Awardee: Nina Elizabeth “Lyrispect” Ball

Primary Artistic Medium: Media Arts

Idea

World-renowned art & peacebuilding practitioner and authorJean Paul Lederach said recently, “We live into the stories we tell.” Today, the stories we tell are often embodied in film and video—- media that are powerful expressions and shapers of civil imagination——the shared narratives and rituals that are the stuff of a community’s identity, sense of history, and visions for the future. At this time of deep and rugged ruptures in values and beliefs, and when so much of our time is spent on screens of various sizes, shared viewing and discussion of film and video can be a potent provocation for young people to imagine the stories that they want to live into. Under this idea, the Picasso Project , which has an almost 20 year history of working with Philadelphia public/charter schools and teachers to offer high-quality engagements with arts and culture, would collaborate with local film-presenting organizations—-e.g., Scribe Video, BlackStar Film Festival, and the Philadelphia Film Society—- to organize an on-line film/video series for middle/high-school students that focuses on stories that beckon the coming of the kinds of communities they dream for themselves and their families. (A letter of support from PCCY/Picasso Project is part of this application.) The online screenings would include films in national distribution, or films by young, local filmmakers, like “Honey Honey”, a community-sourced film by local theater company Ninth Planet about their collaboration with Attic Youth Center. The screenings would be accompanied by conversations with filmmakers about their careers and their motivations, and with local young people about what messages they take from the films and how those messages inform and inspire their own visions for community and society. Hosting for the series will be upbeat, youth-oriented, and accessible. Curricula and bibliographies will be available for middle/high school teachers interested in incorporating the films into their lesson planning. The festival might be broadcast on PhillyCam or on the School District’s channel. An entire school might focus on one film——One School, One Film—— as a way to open discussion among their student population about an issue that is percolating in the school’s community.

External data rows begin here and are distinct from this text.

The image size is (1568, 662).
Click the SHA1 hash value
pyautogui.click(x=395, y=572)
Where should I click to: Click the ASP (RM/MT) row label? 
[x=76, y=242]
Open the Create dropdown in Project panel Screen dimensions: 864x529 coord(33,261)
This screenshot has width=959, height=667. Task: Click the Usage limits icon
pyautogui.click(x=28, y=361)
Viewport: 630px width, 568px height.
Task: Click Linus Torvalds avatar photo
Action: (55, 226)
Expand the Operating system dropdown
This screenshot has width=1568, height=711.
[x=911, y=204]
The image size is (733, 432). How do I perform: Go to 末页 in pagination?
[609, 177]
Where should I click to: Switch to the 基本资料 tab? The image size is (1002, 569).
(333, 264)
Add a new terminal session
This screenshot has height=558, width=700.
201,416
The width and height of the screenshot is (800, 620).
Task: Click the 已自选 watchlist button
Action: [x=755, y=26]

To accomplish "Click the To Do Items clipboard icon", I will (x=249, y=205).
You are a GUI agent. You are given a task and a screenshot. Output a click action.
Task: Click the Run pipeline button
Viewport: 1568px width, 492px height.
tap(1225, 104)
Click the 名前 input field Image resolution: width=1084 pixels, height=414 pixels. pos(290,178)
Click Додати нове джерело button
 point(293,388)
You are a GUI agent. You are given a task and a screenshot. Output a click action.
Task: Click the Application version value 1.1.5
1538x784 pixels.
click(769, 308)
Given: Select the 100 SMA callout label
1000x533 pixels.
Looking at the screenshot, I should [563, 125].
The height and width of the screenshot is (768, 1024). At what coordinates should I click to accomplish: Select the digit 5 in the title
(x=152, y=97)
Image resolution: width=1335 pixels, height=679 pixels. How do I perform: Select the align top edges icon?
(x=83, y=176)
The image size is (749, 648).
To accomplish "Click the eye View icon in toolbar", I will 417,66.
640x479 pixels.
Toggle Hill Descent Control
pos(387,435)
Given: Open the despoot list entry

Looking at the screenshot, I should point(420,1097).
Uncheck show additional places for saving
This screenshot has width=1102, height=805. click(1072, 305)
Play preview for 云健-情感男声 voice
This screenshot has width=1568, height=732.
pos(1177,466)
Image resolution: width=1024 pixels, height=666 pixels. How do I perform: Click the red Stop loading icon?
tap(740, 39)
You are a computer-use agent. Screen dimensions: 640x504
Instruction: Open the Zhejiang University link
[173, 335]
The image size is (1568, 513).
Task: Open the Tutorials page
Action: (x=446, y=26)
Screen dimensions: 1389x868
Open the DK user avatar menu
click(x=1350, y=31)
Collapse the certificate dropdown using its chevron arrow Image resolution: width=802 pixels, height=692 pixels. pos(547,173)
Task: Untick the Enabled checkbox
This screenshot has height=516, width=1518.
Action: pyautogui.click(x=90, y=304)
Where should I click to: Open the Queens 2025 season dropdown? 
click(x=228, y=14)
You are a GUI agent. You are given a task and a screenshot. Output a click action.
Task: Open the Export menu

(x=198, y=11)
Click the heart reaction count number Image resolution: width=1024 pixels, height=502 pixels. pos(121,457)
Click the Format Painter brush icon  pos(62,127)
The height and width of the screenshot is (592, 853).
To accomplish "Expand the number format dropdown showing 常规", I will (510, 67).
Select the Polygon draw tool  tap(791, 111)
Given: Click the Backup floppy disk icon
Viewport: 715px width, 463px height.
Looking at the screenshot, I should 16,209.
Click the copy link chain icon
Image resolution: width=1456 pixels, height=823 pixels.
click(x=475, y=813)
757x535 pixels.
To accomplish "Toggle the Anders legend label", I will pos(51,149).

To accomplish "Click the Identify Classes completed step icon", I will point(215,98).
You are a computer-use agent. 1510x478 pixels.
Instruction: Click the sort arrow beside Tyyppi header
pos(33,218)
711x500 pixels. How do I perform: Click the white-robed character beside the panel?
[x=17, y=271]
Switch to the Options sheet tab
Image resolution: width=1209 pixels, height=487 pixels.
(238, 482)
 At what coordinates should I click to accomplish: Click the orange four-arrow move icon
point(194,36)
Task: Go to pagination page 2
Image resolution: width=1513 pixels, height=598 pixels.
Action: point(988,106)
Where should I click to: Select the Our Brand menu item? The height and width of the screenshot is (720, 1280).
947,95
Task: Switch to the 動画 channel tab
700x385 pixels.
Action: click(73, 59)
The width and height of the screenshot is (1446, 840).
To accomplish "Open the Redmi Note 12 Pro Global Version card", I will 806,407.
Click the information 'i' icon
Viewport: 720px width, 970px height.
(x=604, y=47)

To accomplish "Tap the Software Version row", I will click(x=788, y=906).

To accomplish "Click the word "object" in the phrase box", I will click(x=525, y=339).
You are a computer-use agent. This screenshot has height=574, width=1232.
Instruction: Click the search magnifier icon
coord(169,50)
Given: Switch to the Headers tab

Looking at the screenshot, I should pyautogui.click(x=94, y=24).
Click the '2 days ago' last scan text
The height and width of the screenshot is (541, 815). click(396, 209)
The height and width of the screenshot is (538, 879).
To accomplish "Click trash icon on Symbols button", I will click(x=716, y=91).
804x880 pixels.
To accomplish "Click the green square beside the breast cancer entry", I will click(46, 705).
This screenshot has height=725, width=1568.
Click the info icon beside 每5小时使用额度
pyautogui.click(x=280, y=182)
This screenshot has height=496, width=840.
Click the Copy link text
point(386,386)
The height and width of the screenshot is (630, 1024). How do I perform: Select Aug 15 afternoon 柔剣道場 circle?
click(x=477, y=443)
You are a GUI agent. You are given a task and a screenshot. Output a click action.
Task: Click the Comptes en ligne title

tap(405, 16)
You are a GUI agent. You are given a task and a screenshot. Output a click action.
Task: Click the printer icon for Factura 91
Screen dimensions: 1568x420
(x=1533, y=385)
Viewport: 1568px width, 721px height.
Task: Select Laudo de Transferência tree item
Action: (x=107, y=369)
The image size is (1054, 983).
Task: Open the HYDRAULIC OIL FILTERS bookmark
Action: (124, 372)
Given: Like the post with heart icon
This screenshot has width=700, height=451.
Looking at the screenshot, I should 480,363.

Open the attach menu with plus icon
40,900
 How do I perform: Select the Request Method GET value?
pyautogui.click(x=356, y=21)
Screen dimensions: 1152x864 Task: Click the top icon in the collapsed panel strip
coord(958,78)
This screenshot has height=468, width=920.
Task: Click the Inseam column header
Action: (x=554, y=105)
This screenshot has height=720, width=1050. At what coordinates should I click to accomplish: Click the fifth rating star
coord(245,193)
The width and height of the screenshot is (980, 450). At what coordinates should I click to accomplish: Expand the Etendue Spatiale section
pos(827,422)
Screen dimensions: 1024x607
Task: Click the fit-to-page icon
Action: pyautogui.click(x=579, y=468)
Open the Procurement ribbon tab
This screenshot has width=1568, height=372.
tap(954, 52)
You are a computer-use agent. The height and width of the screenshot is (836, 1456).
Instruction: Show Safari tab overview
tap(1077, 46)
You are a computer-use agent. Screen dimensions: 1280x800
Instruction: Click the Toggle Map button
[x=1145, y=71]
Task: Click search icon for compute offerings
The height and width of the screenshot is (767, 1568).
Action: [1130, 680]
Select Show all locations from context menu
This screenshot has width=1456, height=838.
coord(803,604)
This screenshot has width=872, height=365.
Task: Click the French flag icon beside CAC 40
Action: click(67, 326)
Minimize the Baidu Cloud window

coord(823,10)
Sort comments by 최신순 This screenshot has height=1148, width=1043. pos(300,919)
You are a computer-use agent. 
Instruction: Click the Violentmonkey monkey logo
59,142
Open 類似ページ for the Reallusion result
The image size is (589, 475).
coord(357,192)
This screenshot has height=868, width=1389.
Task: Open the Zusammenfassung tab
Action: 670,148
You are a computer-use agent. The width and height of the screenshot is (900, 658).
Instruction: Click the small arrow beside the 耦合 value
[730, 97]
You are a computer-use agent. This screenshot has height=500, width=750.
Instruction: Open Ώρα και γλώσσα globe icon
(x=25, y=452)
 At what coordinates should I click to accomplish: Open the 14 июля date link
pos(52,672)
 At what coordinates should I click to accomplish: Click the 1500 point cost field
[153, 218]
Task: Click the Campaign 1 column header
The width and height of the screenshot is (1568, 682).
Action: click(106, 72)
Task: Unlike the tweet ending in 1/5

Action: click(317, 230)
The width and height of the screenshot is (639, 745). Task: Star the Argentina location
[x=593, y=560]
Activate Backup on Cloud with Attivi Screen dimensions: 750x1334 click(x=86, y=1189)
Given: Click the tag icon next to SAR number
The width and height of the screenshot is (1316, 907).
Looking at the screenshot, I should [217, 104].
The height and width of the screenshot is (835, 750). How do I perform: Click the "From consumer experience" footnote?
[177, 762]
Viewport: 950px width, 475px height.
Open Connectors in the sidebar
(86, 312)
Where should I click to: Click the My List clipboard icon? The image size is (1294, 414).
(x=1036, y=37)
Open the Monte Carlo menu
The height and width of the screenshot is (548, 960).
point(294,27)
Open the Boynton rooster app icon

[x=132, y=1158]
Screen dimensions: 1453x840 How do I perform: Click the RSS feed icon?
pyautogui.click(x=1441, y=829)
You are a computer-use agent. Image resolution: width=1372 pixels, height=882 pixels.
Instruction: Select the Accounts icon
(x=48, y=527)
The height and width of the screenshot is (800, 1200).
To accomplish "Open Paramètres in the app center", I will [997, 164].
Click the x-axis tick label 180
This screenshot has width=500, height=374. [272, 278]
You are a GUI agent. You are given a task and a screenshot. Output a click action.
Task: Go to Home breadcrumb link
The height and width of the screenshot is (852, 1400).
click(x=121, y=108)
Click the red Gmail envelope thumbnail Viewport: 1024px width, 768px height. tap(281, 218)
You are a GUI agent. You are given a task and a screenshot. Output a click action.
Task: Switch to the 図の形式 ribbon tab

This idea exploits the likelihood that even post-pandemic, virtual learning will continue to play a larger role in K-12 education. It will help young people to gain a capacity for critical analysis to evaluate film media for aesthetic quality, authenticity of imaging and messaging, and the ability to affect the minds and hearts of viewers. It will challenge young people, collectively, to speak to film’s power to tell the stories we live—-and hope to live—-into.